No country is optimistic about its growth prospects anymore. China is becoming increasingly nationalistic, a distraction for the masses from its slowing GDP growth. France, the UK, and Germany are becoming increasingly xenophobic, blaming ills on the newcomers instead of the stagnant establishment. And the United State is becoming increasingly isolationist, with leaders promoting the erection of both physical walls and social ones for electoral victory.

The maintenance of peace is through optimism – when everyone can work together for a brighter future, the focus is on a collective mission rather than individual differences. The world order of 1980s through the early 2000’s represented this dynamic. Even the evil communists were welcomed into this vision for the 21st century – 1978 marked the start of China’s marketization under Deng Xiaoping and 1991 marked the end of the Soviet Union through Gorbachev.

There seemed to be a new era ahead – one that could be used to pursue human rights, freedom, and democracy. These are great pursuits, and many may take these as the mission in their life. But the end goal of much of humanity is ultimately prosperity – monetarily, intellectually, or spiritually. But when such good liberal values lead no more to prosperity, people search for an alternative. (see the UK’s revised economic outlook, the NYT’s account of the loss in intellectual freedoms, the Christianity Today’s blistering report on moral decay) This loss of prosperity (and further, hope for prosperity) has led to the belief that a radical, even anarchical, overthrow of the current institutions may lead to a better outcome for their lives.

Yet such beliefs divide nations and peoples. But most of the developed world’s political institutions guarantee a singular entity to govern and lead the country. Ultimately, it is in the leader’s interest to unite rather than divide the constituency they represent. In order for leaders to unite a divided nation, they must search for a common pursuit. In the era of growth and prosperity, this common pursuit are social and economic values. But when people lose faith in the very values that brought them the prosperity in the first place, leaders must find something else to unite a divided people. This makes a common enemy the most appealing alternative.

When people focus on the enemy rather than their own internal growth, true growth continues to be stifled. This leads to increased resentment of their own condition, and creates further animosity towards the enemy. The momentum that this cycle builds up amounts to a freight train that barrels towards war. Unless a superman-esque person or innovation manages to stop the imminent collision, war is inevitable. But war does not mean all is lost.

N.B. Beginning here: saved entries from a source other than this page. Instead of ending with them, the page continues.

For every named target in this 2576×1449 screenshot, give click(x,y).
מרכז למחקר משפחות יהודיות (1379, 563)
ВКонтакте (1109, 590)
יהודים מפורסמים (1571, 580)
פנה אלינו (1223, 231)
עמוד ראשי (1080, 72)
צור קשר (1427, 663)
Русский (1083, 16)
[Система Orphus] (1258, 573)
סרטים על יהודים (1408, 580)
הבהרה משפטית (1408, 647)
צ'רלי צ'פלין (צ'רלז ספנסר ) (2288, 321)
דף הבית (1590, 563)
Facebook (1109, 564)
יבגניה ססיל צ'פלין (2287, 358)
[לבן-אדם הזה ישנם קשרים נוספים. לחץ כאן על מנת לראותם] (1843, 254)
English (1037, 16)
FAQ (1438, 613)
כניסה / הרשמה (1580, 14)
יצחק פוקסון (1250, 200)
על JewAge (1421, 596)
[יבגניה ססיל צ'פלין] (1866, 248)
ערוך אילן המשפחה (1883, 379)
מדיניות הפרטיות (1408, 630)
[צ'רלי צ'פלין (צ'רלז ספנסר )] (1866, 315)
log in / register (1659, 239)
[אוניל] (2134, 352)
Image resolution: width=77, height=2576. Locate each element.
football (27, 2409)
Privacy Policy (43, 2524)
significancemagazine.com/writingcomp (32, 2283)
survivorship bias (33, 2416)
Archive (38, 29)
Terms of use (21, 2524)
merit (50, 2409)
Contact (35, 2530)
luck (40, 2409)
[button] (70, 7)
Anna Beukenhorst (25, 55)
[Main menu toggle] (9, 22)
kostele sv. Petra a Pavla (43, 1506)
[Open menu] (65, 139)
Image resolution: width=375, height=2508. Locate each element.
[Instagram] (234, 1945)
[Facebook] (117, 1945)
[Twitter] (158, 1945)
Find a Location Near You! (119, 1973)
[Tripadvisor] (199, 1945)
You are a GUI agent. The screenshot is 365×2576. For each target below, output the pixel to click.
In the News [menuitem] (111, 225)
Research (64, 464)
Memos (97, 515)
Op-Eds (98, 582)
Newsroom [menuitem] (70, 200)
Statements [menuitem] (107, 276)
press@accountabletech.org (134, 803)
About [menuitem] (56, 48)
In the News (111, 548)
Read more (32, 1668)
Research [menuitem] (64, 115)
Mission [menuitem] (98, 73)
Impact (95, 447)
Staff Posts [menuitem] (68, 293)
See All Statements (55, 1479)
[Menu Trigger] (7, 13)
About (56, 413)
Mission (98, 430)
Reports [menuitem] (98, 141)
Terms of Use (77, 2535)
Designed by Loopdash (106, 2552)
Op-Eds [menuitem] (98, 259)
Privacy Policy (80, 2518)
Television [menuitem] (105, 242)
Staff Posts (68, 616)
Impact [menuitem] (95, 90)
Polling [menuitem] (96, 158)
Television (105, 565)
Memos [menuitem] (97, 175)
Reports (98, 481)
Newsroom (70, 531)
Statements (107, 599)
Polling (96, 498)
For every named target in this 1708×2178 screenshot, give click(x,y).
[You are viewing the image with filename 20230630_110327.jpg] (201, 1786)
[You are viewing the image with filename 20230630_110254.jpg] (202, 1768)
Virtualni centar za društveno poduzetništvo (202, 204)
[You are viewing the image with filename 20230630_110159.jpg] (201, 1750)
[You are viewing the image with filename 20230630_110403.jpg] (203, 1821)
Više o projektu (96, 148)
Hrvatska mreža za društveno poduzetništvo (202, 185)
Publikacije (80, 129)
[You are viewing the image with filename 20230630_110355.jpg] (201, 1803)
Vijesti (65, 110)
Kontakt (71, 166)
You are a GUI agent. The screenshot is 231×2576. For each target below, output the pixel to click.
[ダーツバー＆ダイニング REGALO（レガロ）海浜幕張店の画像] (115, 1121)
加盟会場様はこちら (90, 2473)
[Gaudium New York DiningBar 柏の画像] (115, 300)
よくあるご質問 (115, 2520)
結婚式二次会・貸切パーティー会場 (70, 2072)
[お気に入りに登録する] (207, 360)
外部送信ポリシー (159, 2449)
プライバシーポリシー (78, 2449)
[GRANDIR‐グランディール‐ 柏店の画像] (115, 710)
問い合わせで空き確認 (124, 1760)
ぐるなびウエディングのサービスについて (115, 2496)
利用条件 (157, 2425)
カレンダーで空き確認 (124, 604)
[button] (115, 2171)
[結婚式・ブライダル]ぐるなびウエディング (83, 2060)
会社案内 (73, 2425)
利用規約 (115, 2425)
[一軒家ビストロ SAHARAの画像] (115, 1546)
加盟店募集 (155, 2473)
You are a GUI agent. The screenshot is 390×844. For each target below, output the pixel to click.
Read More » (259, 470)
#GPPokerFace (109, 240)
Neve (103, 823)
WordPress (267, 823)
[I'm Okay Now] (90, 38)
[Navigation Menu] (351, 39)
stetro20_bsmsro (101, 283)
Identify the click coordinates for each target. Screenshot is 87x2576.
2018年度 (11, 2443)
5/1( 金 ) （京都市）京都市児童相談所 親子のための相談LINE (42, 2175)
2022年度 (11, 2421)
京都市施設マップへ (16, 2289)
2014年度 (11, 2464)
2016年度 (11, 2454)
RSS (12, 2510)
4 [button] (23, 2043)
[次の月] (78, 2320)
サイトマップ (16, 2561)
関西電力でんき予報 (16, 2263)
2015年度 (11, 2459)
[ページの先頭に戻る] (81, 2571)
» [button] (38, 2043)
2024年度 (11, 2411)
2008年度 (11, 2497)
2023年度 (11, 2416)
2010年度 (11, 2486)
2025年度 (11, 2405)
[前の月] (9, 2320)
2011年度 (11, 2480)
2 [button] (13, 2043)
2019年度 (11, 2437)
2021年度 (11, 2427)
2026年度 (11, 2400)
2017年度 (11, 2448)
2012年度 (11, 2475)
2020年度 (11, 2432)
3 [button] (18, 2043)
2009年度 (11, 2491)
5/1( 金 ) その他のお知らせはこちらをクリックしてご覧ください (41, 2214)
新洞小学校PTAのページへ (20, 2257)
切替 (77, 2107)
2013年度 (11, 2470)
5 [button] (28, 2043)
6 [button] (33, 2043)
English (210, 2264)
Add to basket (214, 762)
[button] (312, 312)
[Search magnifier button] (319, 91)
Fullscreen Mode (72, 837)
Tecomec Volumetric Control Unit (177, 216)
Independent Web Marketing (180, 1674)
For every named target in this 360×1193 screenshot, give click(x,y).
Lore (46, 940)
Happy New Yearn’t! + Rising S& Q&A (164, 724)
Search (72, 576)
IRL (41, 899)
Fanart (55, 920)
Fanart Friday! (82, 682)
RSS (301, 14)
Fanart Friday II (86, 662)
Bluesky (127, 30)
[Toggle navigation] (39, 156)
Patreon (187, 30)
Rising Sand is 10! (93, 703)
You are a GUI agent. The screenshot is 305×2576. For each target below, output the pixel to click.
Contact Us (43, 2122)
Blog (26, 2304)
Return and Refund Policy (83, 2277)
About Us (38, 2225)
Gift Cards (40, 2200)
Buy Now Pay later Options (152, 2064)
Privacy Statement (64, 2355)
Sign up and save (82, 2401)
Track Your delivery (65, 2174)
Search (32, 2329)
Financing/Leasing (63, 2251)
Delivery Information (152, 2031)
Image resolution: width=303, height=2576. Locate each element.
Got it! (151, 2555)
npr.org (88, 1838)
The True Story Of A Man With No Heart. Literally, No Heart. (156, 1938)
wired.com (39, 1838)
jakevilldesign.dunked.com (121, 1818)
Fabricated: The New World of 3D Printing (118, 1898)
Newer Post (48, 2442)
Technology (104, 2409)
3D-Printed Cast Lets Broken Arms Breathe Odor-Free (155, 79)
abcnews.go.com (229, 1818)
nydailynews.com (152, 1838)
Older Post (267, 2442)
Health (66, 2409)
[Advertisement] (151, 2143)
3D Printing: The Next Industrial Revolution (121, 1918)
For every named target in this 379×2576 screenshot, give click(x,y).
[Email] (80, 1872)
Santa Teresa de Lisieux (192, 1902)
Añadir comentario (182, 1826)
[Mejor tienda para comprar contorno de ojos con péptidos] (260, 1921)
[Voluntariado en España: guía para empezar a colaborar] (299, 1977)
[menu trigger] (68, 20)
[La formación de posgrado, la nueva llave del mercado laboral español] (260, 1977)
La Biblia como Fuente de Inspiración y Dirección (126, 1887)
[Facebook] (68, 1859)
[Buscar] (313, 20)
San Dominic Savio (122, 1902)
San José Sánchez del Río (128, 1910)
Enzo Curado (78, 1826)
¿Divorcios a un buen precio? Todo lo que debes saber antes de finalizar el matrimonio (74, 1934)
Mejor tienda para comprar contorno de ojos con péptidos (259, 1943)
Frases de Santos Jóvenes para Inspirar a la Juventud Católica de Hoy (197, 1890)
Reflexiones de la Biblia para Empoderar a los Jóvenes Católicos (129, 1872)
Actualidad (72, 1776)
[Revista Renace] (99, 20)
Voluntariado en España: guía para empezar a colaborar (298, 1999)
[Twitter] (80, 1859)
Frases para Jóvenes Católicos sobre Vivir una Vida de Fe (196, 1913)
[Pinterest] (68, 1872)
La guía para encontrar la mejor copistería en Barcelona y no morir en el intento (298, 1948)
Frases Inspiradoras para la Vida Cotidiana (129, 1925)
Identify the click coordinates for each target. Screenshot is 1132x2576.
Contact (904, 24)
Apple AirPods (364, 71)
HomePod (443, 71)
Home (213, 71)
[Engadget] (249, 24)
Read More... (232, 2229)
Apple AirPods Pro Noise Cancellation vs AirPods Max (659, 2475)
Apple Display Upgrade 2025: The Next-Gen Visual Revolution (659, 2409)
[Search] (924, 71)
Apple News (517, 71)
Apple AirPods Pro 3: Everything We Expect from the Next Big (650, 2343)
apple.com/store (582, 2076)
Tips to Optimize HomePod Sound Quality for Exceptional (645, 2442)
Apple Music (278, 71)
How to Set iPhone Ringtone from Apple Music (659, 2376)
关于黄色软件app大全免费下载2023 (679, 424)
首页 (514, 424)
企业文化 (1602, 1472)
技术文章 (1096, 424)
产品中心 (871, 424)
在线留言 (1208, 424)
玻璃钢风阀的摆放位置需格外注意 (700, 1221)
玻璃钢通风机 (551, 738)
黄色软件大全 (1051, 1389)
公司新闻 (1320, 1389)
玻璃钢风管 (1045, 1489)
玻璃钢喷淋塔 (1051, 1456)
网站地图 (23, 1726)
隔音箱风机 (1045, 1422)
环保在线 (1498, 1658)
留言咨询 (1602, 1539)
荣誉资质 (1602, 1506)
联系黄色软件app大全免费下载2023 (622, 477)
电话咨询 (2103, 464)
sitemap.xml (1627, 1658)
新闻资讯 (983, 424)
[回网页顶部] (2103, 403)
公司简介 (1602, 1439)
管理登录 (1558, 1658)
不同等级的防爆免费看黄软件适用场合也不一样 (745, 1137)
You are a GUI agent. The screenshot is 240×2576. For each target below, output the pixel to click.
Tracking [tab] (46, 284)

War is like a forest fire – it burns down the tall trees that impede growth and allow the undergrowth to flourish. The bureaucracy, regulations, and legalities that had formed structure and protective covering also impede new innovations to take root. If it takes either three months of regulatory paperwork or a number of bribes to get things done, burning it all down and starting afresh may be the necessary action .Otherwise, regulations only continue to accumulate, and barriers to entry only increase.

War burns down frameworks that debilitate rather than aid growth. Fresh industries are able to develop when such a when a country is united on a common enemy, and there is little room for bureaucratic plodding. In the midst of war, it may seem like hopeless loss, but when the ashes settle and dust clears, I may finally see the sun shining on me without the stifling canopies.

I am not for a forest fire that obliterates everything in its path. But many institutions and people are riled up beyond the capacity for controlled tree trimming. If I understand that such a fire would pave the way for a brighter future, I may enter the inescapably bleak now with an attitude of hope and courage.